__Exercise goal__: Change "How do I perform" to "How should I perform" in the items from the line with "This screenshot has width=748, height=679." up to and including the line with "pyautogui.click(x=643, y=528)", and copy those lines with nothing else altered. Omit the pictures from your answer.
--- Start of Record list ---
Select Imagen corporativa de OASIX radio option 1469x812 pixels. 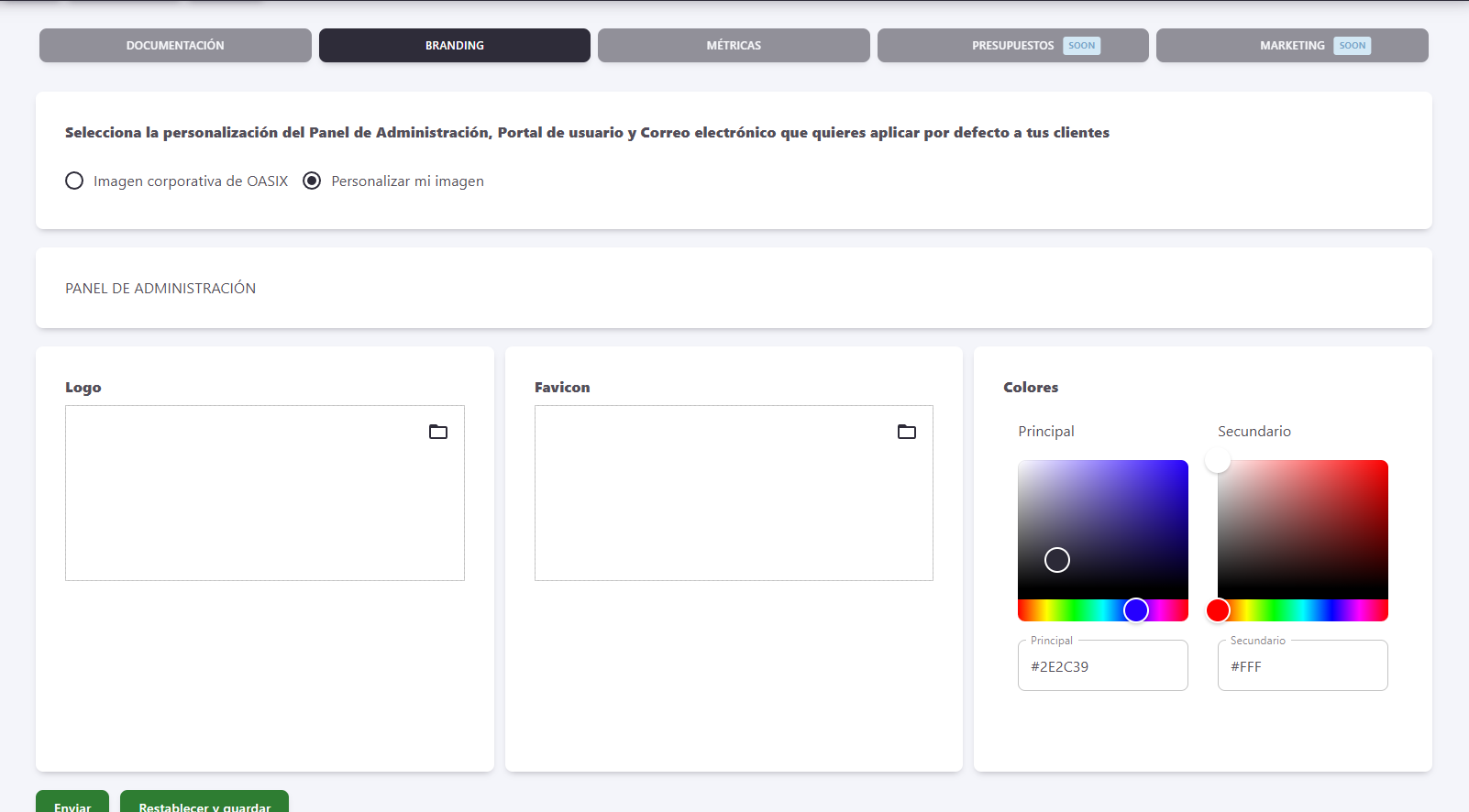(x=74, y=181)
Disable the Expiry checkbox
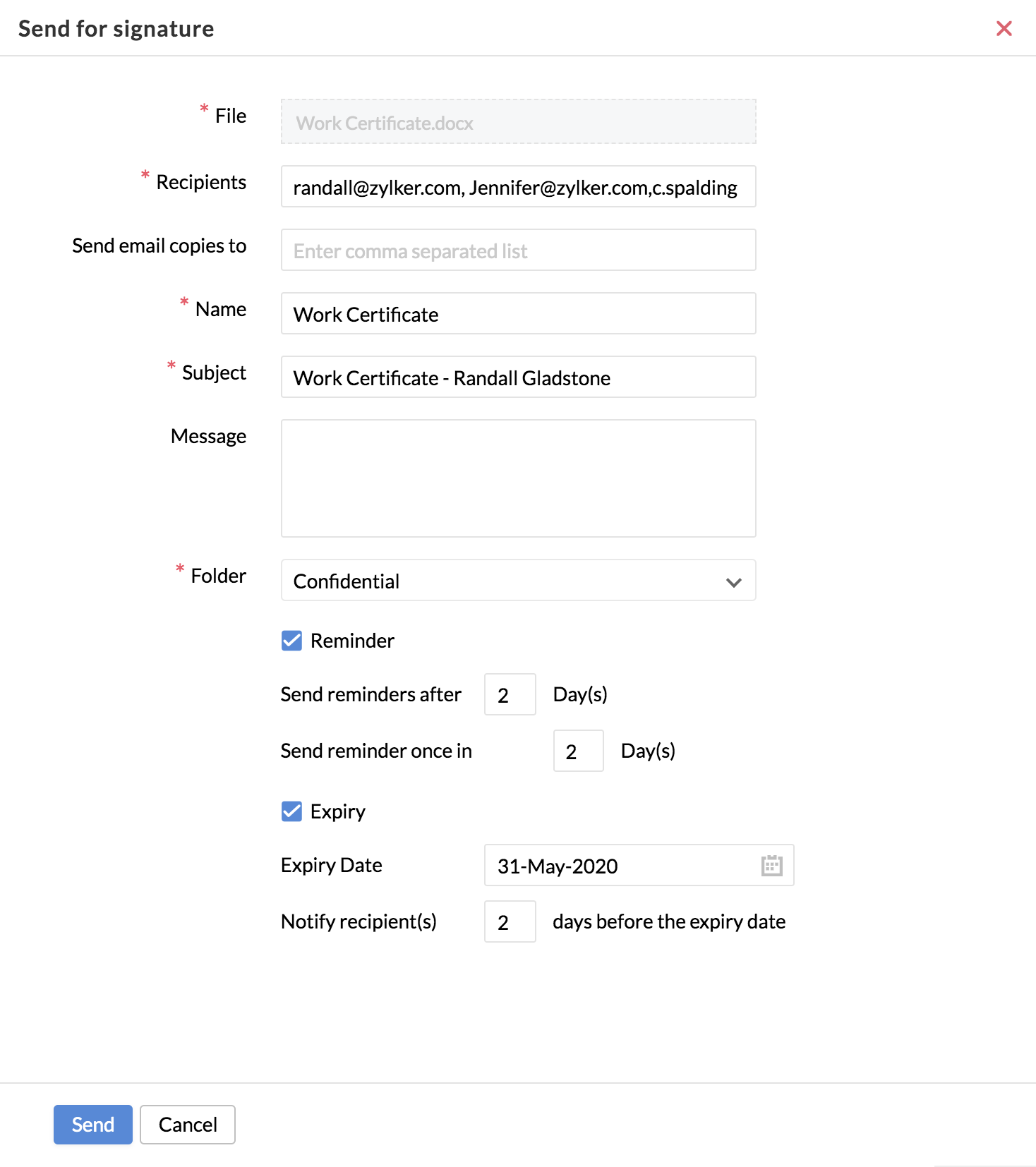This screenshot has width=1036, height=1167. click(x=291, y=811)
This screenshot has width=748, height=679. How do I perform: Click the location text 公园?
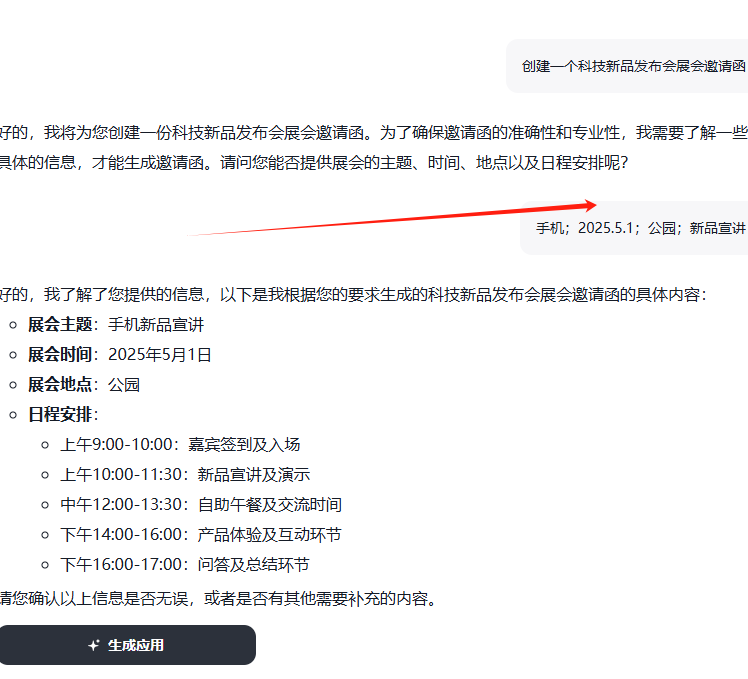[124, 385]
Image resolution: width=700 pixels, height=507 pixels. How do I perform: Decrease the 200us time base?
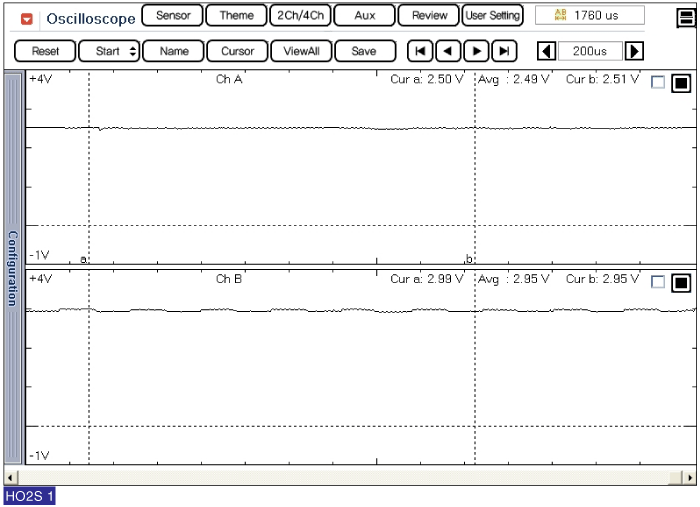547,51
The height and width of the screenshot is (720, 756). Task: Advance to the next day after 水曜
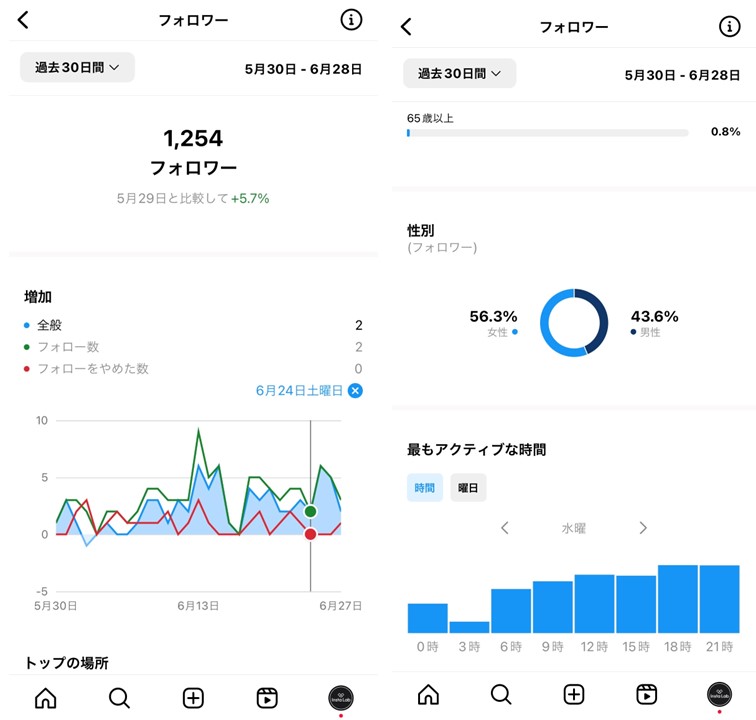pyautogui.click(x=643, y=528)
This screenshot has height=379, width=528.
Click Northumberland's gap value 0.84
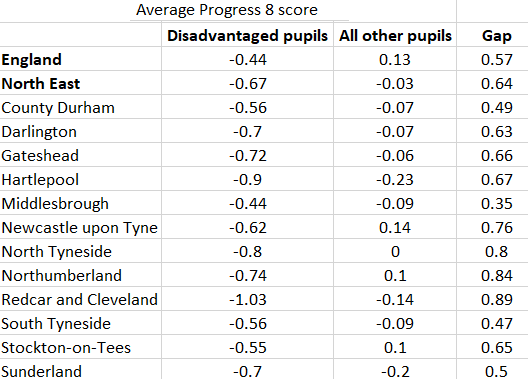point(497,275)
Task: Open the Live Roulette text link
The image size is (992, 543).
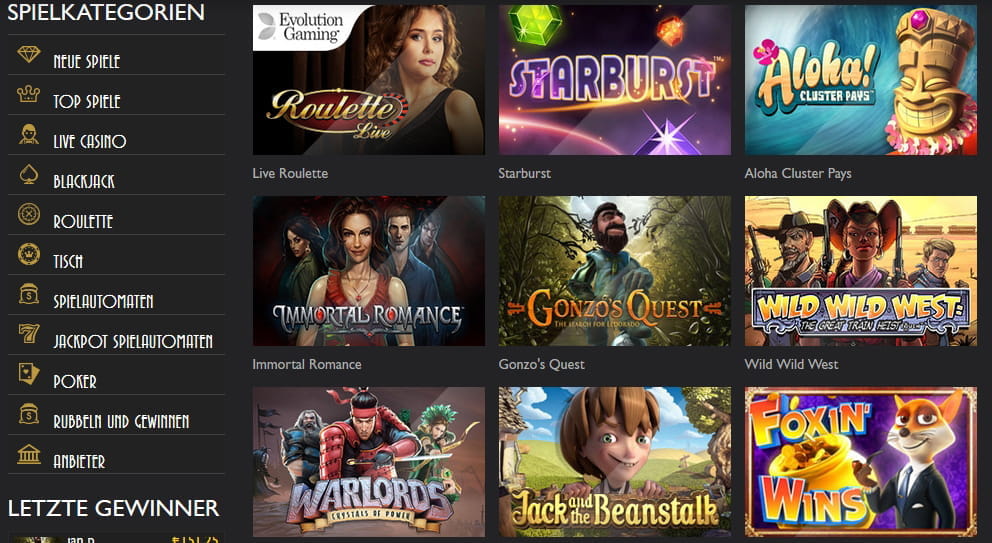Action: [x=290, y=173]
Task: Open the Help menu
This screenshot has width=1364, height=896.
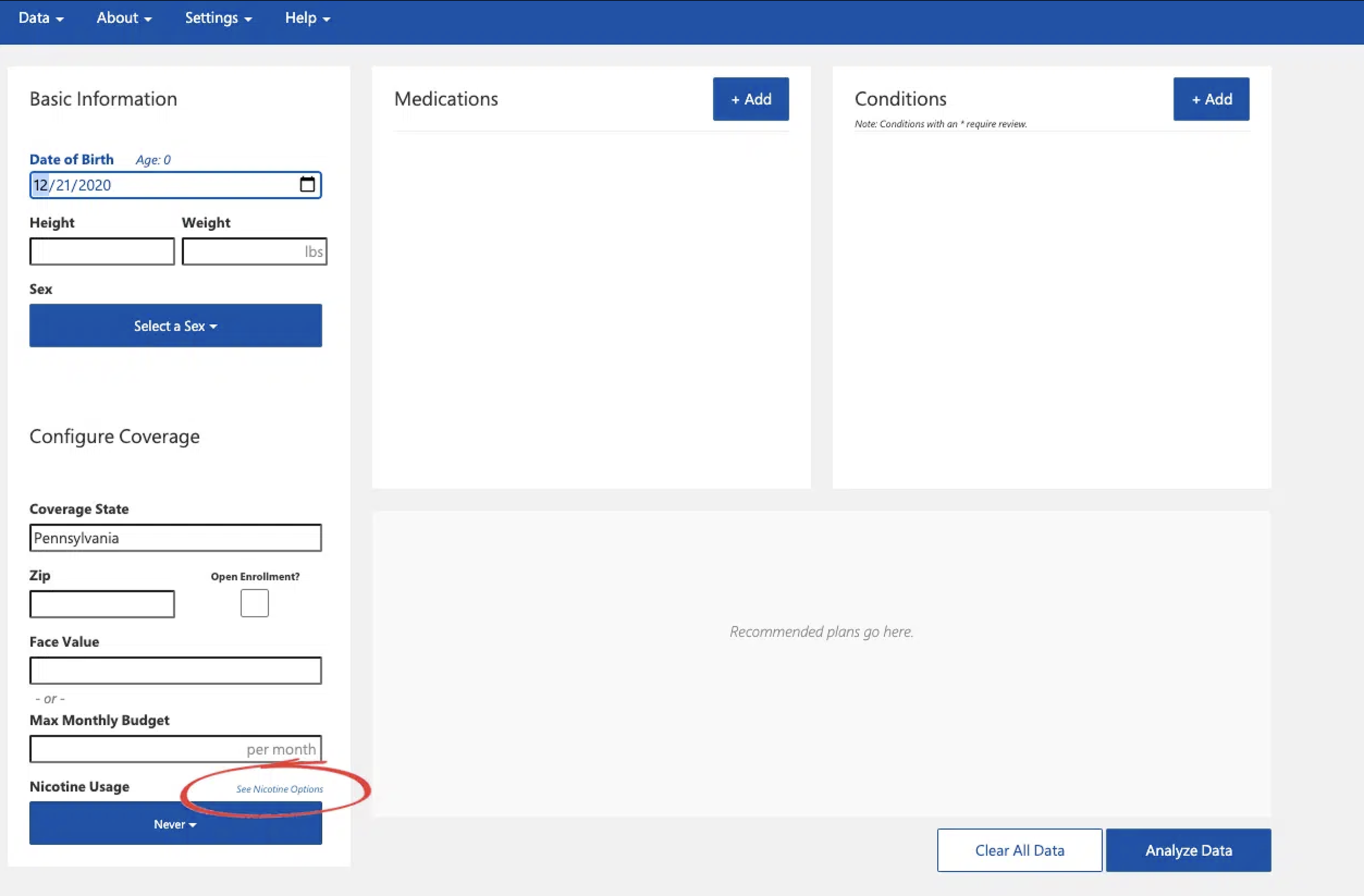Action: (307, 19)
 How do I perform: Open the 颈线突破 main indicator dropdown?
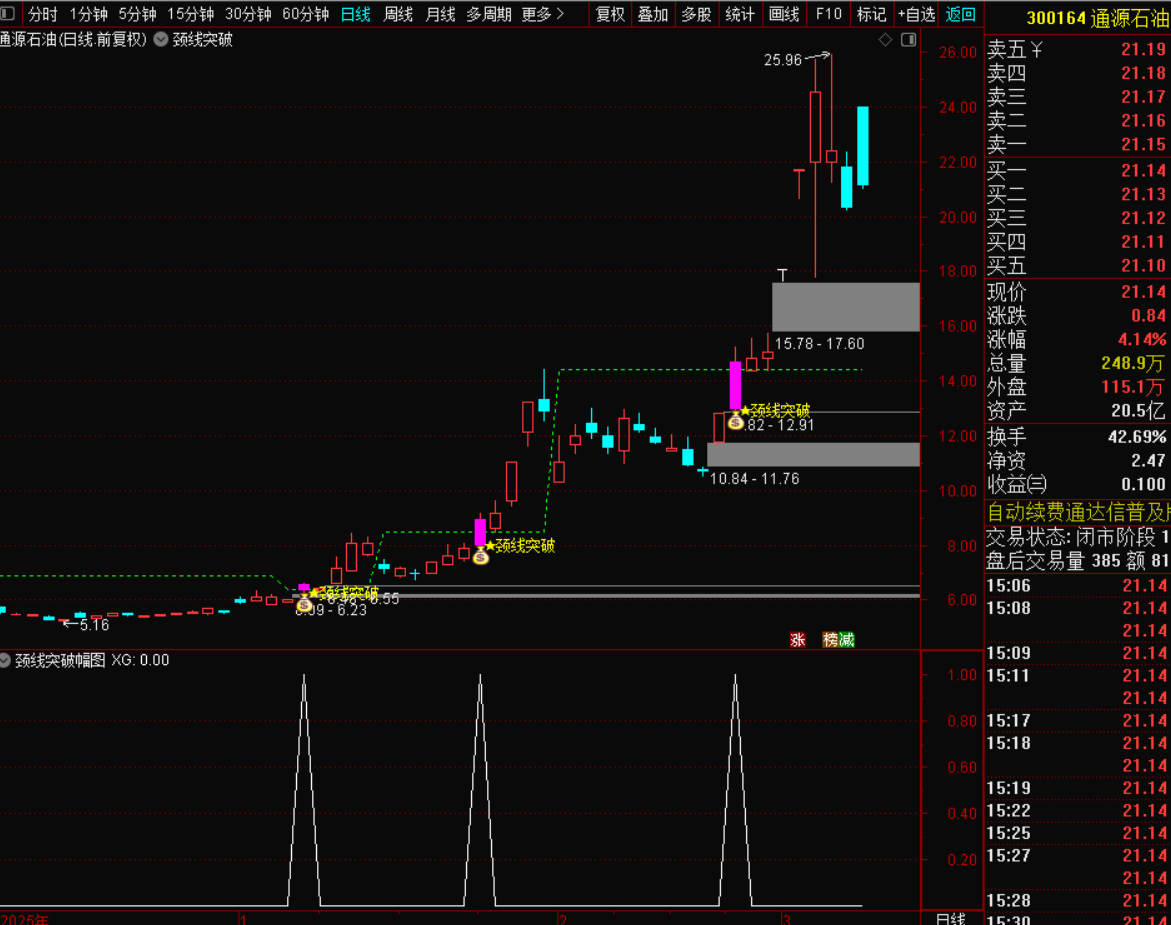161,40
--- End of Record list ---
__Solution for this task__:
This screenshot has width=748, height=679. How should I perform: Click the location text 公园?
[124, 385]
Image resolution: width=700 pixels, height=507 pixels. How should I perform: Decrease the 200us time base?
547,51
The height and width of the screenshot is (720, 756). Task: Advance to the next day after 水曜
pyautogui.click(x=643, y=528)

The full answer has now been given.